Task instructions>
If anything in the data looks odd, keep it anyway and write the whole listing out unchanged.

Data provided>
* * *
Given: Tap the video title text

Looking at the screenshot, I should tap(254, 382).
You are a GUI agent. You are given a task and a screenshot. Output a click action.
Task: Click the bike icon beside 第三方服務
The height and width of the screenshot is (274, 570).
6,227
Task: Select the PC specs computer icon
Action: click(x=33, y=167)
* * *
Solution for this exercise>
Given: Tap the video title text

Looking at the screenshot, I should tap(254, 382).
You are a GUI agent. You are given a task and a screenshot. Output a click action.
Task: Click the bike icon beside 第三方服務
The height and width of the screenshot is (274, 570).
6,227
Task: Select the PC specs computer icon
Action: click(x=33, y=167)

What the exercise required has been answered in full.